____ Potongan Dokumen

Hanya satu huruf, ditulis beberapa menit saja setiap hari – ternyata sangat efektif! Ini lebih efektif daripada dalam satu hari belajar menulis banyak huruf, berhalaman-halaman, tapi belepotan. Dengan durasi belajar pendek (short lessons) tapi dikerjakan dengan sempurna (habit of perfect execution), anak bisa menulis dengan baik, tidak asal-asalan.
Setelah Ayi lancar menulis semua huruf, latihan menulisnya adalah menyalin peribahasa dan ayat-ayat Alkitab yang bagus. Dengan cara ini, dia belajar untuk menulis kalimat yang bermakna.
Dalam urutan pelajaran, biasanya saya selang- selingkan sesuai keadaan anak. Kalau saya lihat Ayi sudah mulai kelelahan dengan pelajaran yang mengerahkan nalar, maka kami pindah ke kegiatan belajar yang lebih bersifat kreatif dan artistik.

________
____ Data yang Diberikan

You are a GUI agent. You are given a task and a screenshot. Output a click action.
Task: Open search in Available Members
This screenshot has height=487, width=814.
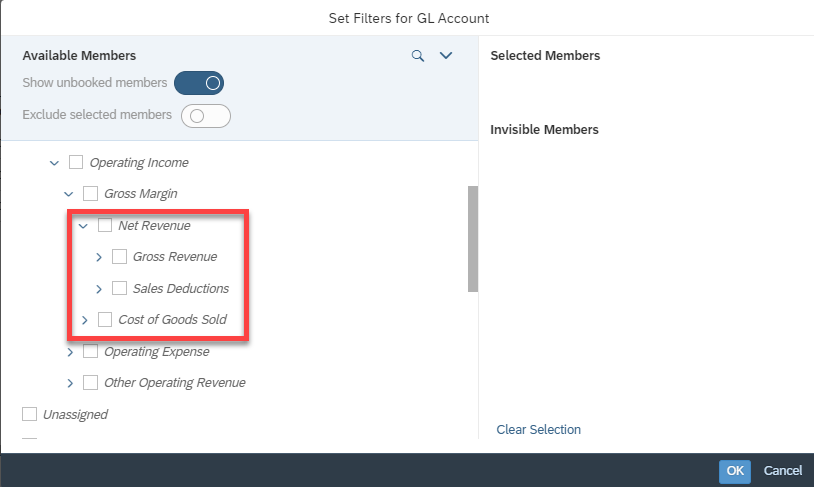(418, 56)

________
____ Data yang Diberikan

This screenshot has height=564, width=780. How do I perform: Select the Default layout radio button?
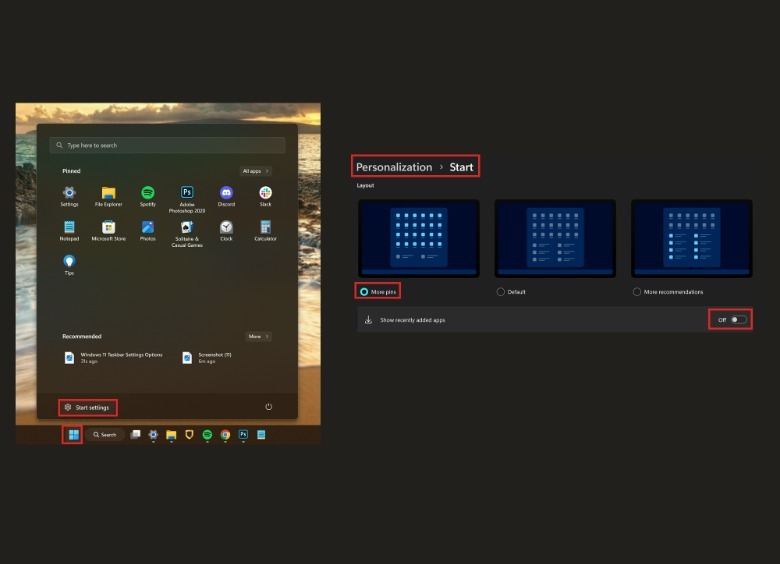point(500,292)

________

=== Daftar Tugas ===
• a. Jawab pertanyaan berikut berdasarkan teks tentang belajar menulis:
(i) Berapa huruf yang ditulis setiap hari?
(ii) Apa yang disalin Ayi setelah lancar menulis semua huruf?
(iii) Ke kegiatan belajar seperti apa pelajaran dipindahkan saat Ayi mulai kelelahan dengan pelajaran yang mengerahkan nalar?
• b. Teruskan teks tentang belajar menulis, mulai sesudah kalimat terakhirnya.

=== Kunci Jawaban ===
• a.
(i) Satu huruf.
(ii) Peribahasa dan ayat-ayat Alkitab yang bagus.
(iii) Kegiatan belajar yang lebih bersifat kreatif dan artistik.

• b.
Coba dan Ralat Terus
Tentu saja kami juga menemukan kendala-kendala dalam sesi akademis. Misalnya, saat sesi belajar dilakukan setelah makan siang, program bakal bubar jalan karena kami mengantuk. Atau saat kami tidak konsisten dengan jam belajarnya, jam belajar akan terlewat dan kami malas memulai.
Perlu coba dan ralat untuk menemukan formula sesi akademis yang tepat. Kadang kami memakai buku yang belum cocok dengan kapasitas anak, sehingga anak tidak mengerti isinya. Kami harus ganti dengan buku yang lebih sesuai.
Ada kalanya juga saya dilanda kebingungan dan merasa kewalahan (overwhelmed). Misalnya, waktu membuat kurikulum, rasanya semua buku bacaan yang ada di daftar mau saya masukkan ke materi belajar. Bagus-bagus semua! Tapi apakah itu betul? Saya berefleksi lagi tentang prinsip short lessons, bahwa homeschooling bukan memindahkan sekolah ke rumah, dlsb. Start small, lakukan sedikit demi sedikit dulu.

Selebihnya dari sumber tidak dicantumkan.